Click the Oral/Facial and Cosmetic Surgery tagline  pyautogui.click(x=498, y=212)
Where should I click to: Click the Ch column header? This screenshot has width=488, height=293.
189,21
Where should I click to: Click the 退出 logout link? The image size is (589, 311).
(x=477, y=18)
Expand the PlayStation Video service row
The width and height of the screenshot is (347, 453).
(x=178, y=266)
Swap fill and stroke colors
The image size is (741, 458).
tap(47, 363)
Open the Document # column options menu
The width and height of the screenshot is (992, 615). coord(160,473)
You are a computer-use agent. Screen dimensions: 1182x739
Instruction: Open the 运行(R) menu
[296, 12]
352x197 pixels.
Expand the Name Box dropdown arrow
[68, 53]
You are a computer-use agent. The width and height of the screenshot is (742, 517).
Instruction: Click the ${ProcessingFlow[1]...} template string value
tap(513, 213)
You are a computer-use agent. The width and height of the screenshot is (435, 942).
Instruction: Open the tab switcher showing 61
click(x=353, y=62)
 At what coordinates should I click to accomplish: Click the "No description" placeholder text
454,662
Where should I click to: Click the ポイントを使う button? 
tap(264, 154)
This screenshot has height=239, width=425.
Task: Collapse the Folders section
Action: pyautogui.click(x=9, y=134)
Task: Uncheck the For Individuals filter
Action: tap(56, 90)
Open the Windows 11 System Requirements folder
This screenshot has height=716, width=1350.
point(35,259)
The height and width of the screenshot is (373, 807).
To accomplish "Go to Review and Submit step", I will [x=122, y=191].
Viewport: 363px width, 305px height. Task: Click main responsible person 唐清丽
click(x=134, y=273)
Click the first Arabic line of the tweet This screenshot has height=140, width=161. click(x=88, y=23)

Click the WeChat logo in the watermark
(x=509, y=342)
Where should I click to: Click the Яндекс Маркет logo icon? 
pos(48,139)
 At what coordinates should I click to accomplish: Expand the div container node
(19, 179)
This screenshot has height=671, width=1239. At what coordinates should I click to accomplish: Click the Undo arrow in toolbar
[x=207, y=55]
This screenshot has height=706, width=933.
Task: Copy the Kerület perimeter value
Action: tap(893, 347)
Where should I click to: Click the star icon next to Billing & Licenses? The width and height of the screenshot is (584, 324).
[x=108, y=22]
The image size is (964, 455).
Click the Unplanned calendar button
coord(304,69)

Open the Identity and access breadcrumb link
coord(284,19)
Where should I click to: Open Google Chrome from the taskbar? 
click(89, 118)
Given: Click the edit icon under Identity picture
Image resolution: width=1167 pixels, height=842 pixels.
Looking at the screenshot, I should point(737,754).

..........

=== Task to carry out ===
In the lines above, every record is to be repeated exactly.

=== Completed exercise ===
Click the Oral/Facial and Cosmetic Surgery tagline  pyautogui.click(x=498, y=212)
Where should I click to: Click the Ch column header? This screenshot has width=488, height=293.
189,21
Where should I click to: Click the 退出 logout link? The image size is (589, 311).
(x=477, y=18)
Expand the PlayStation Video service row
The width and height of the screenshot is (347, 453).
(x=178, y=266)
Swap fill and stroke colors
The image size is (741, 458).
tap(47, 363)
Open the Document # column options menu
The width and height of the screenshot is (992, 615). coord(160,473)
You are a computer-use agent. Screen dimensions: 1182x739
Instruction: Open the 运行(R) menu
[296, 12]
352x197 pixels.
Expand the Name Box dropdown arrow
[68, 53]
You are a computer-use agent. The width and height of the screenshot is (742, 517).
Instruction: Click the ${ProcessingFlow[1]...} template string value
tap(513, 213)
You are a computer-use agent. The width and height of the screenshot is (435, 942).
Instruction: Open the tab switcher showing 61
click(x=353, y=62)
 At what coordinates should I click to accomplish: Click the "No description" placeholder text
454,662
Where should I click to: Click the ポイントを使う button? 
tap(264, 154)
This screenshot has height=239, width=425.
Task: Collapse the Folders section
Action: pyautogui.click(x=9, y=134)
Task: Uncheck the For Individuals filter
Action: tap(56, 90)
Open the Windows 11 System Requirements folder
This screenshot has height=716, width=1350.
point(35,259)
The height and width of the screenshot is (373, 807).
To accomplish "Go to Review and Submit step", I will [x=122, y=191].
Viewport: 363px width, 305px height. Task: Click main responsible person 唐清丽
click(x=134, y=273)
Click the first Arabic line of the tweet This screenshot has height=140, width=161. click(x=88, y=23)

Click the WeChat logo in the watermark
(x=509, y=342)
Where should I click to: Click the Яндекс Маркет logo icon? 
pos(48,139)
 At what coordinates should I click to accomplish: Expand the div container node
(19, 179)
This screenshot has height=671, width=1239. At what coordinates should I click to accomplish: Click the Undo arrow in toolbar
[x=207, y=55]
This screenshot has height=706, width=933.
Task: Copy the Kerület perimeter value
Action: tap(893, 347)
Where should I click to: Click the star icon next to Billing & Licenses? The width and height of the screenshot is (584, 324).
[x=108, y=22]
The image size is (964, 455).
Click the Unplanned calendar button
coord(304,69)

Open the Identity and access breadcrumb link
coord(284,19)
Where should I click to: Open Google Chrome from the taskbar? 
click(89, 118)
Given: Click the edit icon under Identity picture
Image resolution: width=1167 pixels, height=842 pixels.
Looking at the screenshot, I should point(737,754).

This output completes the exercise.